Aujourd'hui, nous sommes le 15/12, mon contrat se termine, comme celui de la plupart de mes collègues, le 31/12. A notre demande de savoir s'il sera renouvelé ou pas, et quand le saura-t-on, dans quelles conditions?, on nous dit qu'il est "très tôt, et puis vous êtes plus de 60, donnes-nous le temps, on vous appellera pendant les vacances (càd après le 22/12) pour en discuter". Je suis révoltée. Eux pas.
Pazienza, qu'ils me disent, les collègues.

Vendredi, à la gare de Lecco, un type en bout de file attend son tour. Arrivé (enfin!) au guichet, celui-ci ferme devant son nez... sans le servir. L'heure c'est l'heure. Etonnant d'ailleurs pour des employés d'un service qui n'est JAMAIS à temps. Résultat: le type, vert de rage, a engueulé et injurié en criant l'employé et les "Ferrovie dello Stato di merda", e déclaré que "vaffanculo tutti, io non pago più per questi servizi che non sono servizi" ("je ne paie plus pour des services qui n'en sont pas"), et il est parti prendre son train sans billet. J'ai failli l'applaudir car il a dit tout haut ce que je pensais tout bas... j'aurais dû. La prochaine fois, j'applaudis!
J'espère juste qu'il n'aura pas été contrôlé... et si c'est le cas... pazienza...

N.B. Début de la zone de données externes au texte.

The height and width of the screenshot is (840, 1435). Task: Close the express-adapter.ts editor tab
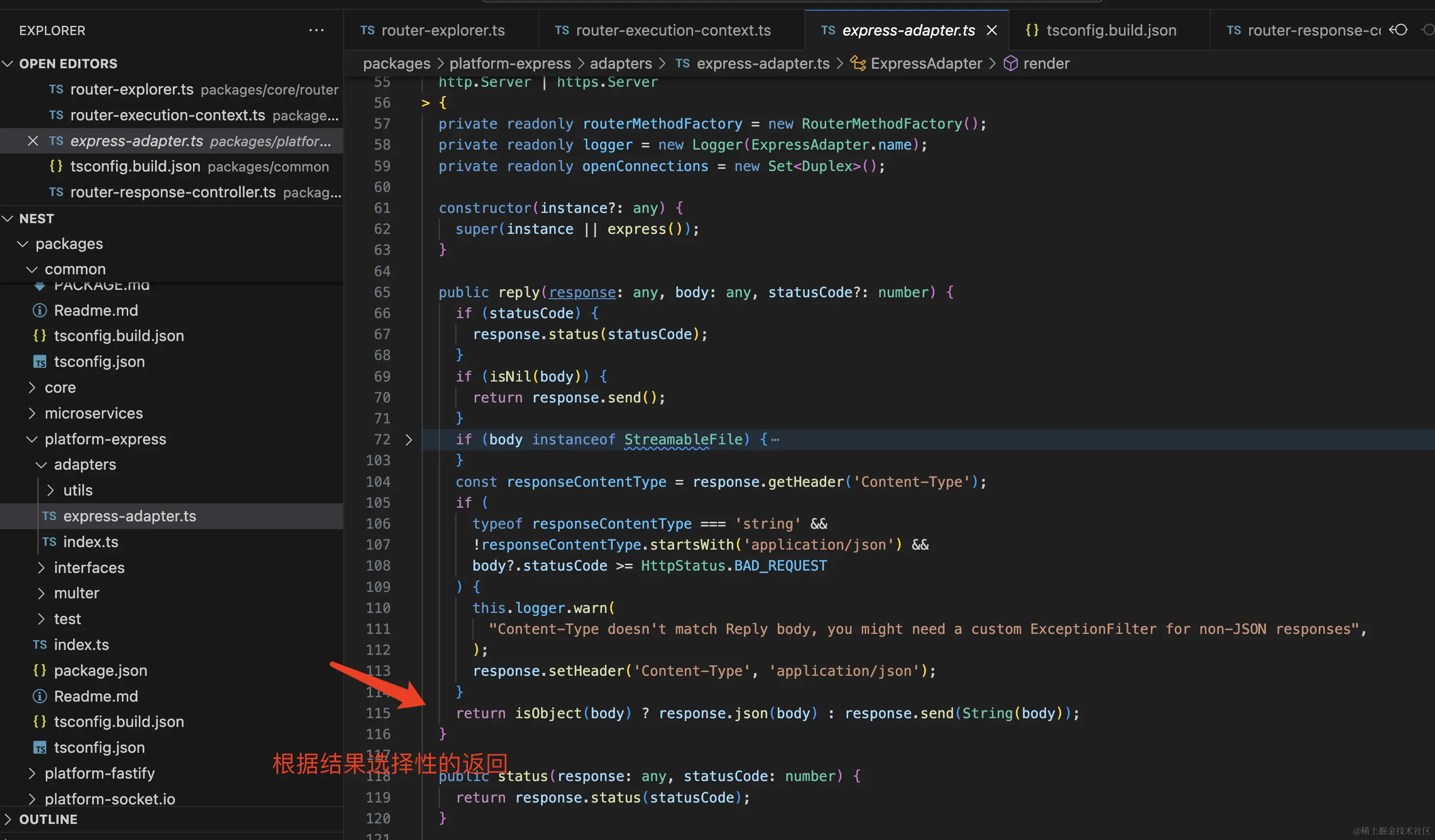(x=991, y=30)
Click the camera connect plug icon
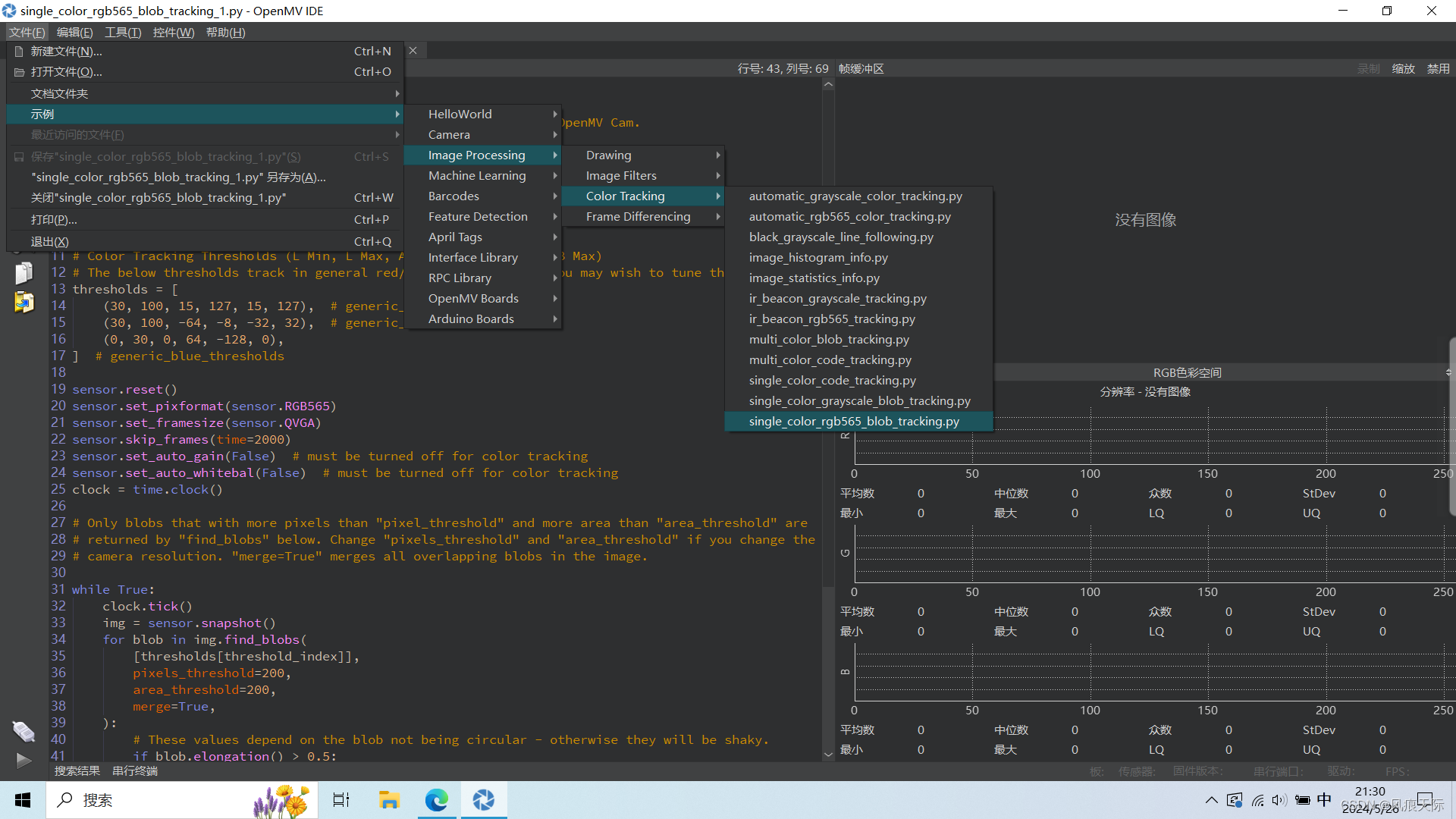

Changement de ma plaque auto belge pour une italienne, sans doute la chose la plus débile que j'ai faite cette année : totalement dénuée de sens, et chère en plus. Des €€€ pour rien. Cinq (5!) visites au bureau ad hoc (ouvert 8h30-11h30, évidemment), lors de la dernière on m'apprend qu'endéans les 60j je dois aller à un autre bureau, demander des formulaires, aller les payer à la poste (la dernière fois : 1h de file et 1.80€ de frais de traitement, par virement, donc dans mon cas 3 x 1.80€ rien que pour ça), et y retourner chercher les documents complétés en personne (horaires sensiblement égaux aux précédents). Ca m'aura donc fait en tout 7 "visites" dans de sympathiques bureaux administratifs italiens, 7 fois prendre un numéro et attendre, 7 fois quitter le boulot plus tôt en courant pour arriver avant 11h30, sept fois me demander si c'est vraiment nécessaire tout ce brol... et deux agréables "séjours" à la poste pour payer, avec surplus d'1.80€/virement de taxes sur le paiement d'un truc qui est déjà un paiement de taxes. L'état se fout de moi.
Et quand je demande à la dame "mais vous ne pourriez pas m'envoyer ce document par la poste? je vous paye même le timbre s'il faut!", elle me dit: "ah non madame il faut venir en personne... PAZIENZA!"

bah.... en tout cas, l'Italie au quotidien, ça forme le caractère.

Et des fois (souvent), t'as envie de faire ça!
(dessin de Tony)

1 comment:

Aurélie said...

Bah, tu sais, c'est pas que je l'aime pas, mais des fois je reste stupéfaite par rapport à certaines choses ici!
J'observe et (me) pose des questions, c'est tout. J préfère chercher à comprendre que dégager!